**DIRECTIVE:** In the forum thread below about showing that n − m is a multiple of 9, which labels mark the start of each individual post?

**TEXT EXCERPT:**
==================================================

Show that $n-m$ is a multiple of 9 when $n$ and $m$ have same digits

Question

I have just proved the divisibility rule for 3 and 9.

Let $n\in\mathbb{N}$. Let $m$ be a number that appears when you shuffle the digits in $n$. Show that $n-m$ is a multiple of 9.

Can anyone offer some help?

Answer 1

The digit sum $s$ of $n$ and $m$ is the same. Since we have $n \equiv s\pmod 9$ and $m \equiv s\pmod 9$ we get $$n-m \equiv s-s \equiv 0 \pmod 9,$$ so $9\mid n-m$ .

Answer 2

We have $$10\equiv 1 \pmod9.$$ By induction we have $$10^n\equiv 1 \pmod9$$ for any $n\in\mathbb N\cup\{0\}$.

Using this you should be able to show $$10^k\equiv10^l\pmod9$$ for any $k,l\in\mathbb N\cup\{0\}$.

Can you get $$a\cdot10^2+b\cdot10+c \equiv b\cdot10^2+c\cdot10+a \pmod 9$$ from this? Can you generalize this to an arbitrary permutation?

Answer 3

I don't want to get drowned in notation. So let's just look at three digit numbers and you can figure out the general case.

The most general three digit number would be $n = (d_3 d_2 d_1)_{10} = 100d_3 + 10d_2 + d_1$. Let's let $S(n) = d_1+d_2+d_3$ denote the digit sum of $N$.

Now \begin{align} n - S(n) &= (100d_3 + 10d_2 + d_1) - (d_1+d_2+d_3)\\ &= (100d_3 - d_3) + (10d_2 - d_2) + (d_1 - d_1)\\ &= 99d_3 + 9d_2\\ &= 9(11d_3 + d_2) \end{align}

So 9 divides n - S(n)

Hence 9 divides (m - S(m)) - (n - S(n)) = (S(n) - S(m)) + (m - n)$.

If $m$ is just $n$ with the digits shuffled, then $S(m) - S(n) = 0$.

In which case 9 divides $n - m$.

==================================================

**DATASET ROWS:**
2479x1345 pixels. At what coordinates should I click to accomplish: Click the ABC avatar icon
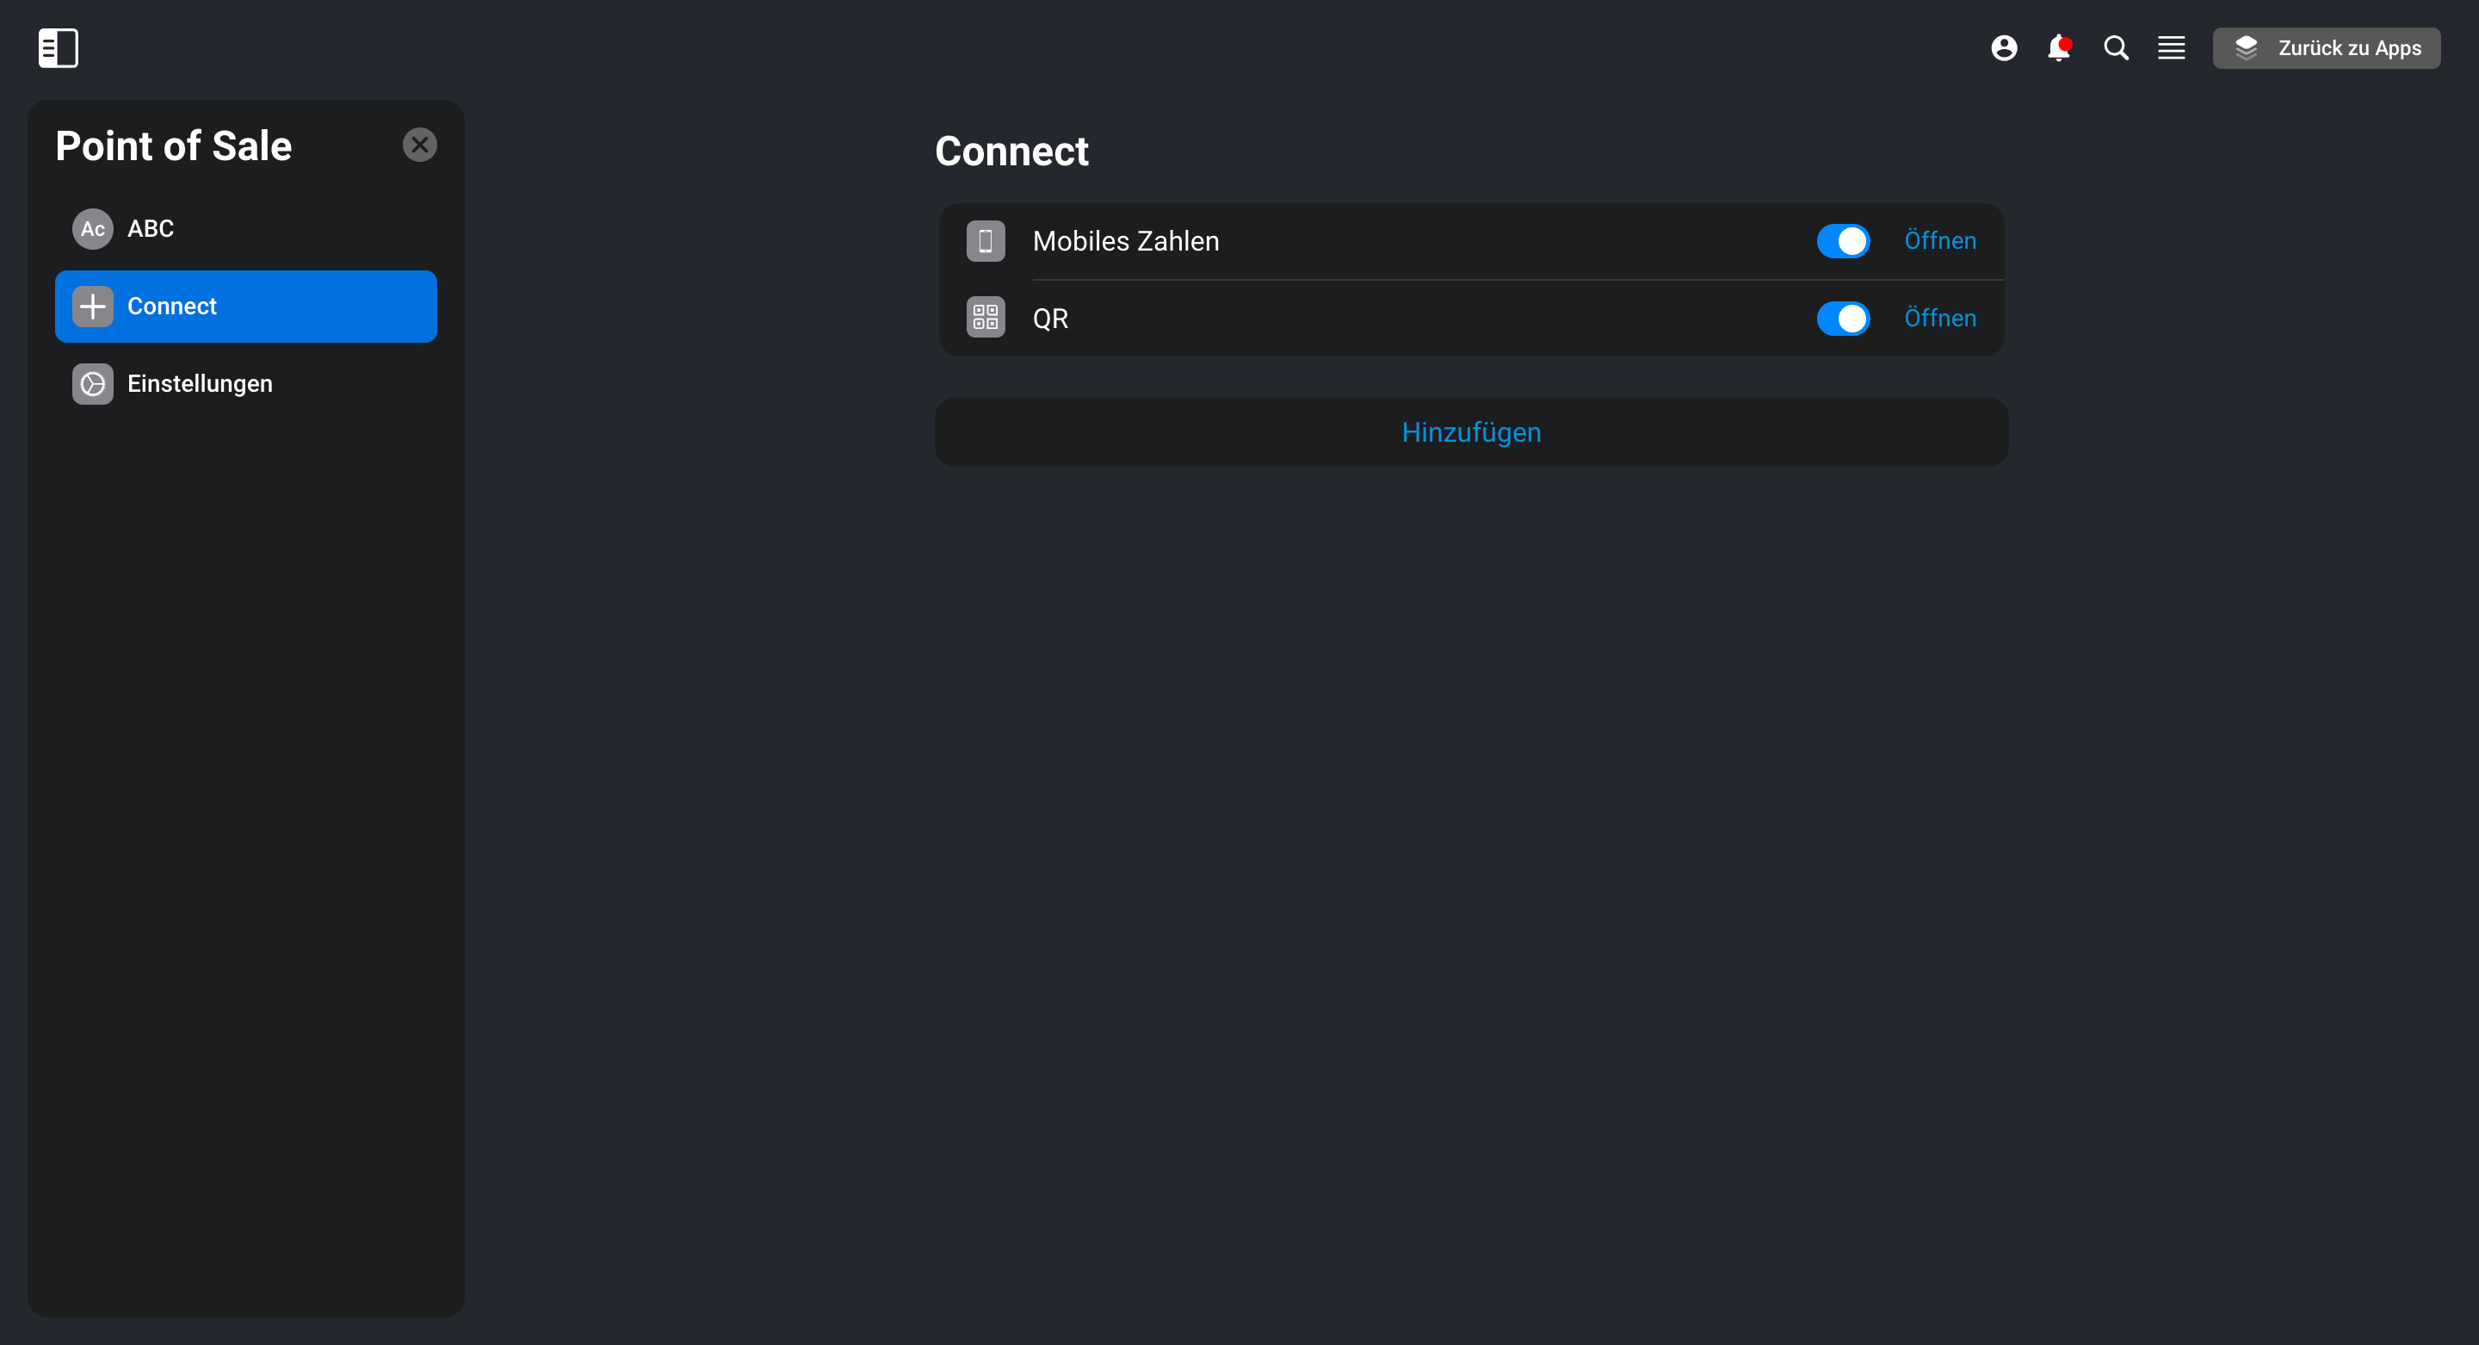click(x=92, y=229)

==================================================

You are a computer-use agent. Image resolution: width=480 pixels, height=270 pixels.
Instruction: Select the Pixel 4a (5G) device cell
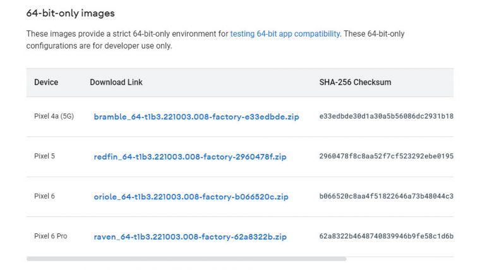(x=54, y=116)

==================================================

**TASK ANSWER:** Question, Answer 1, Answer 2, Answer 3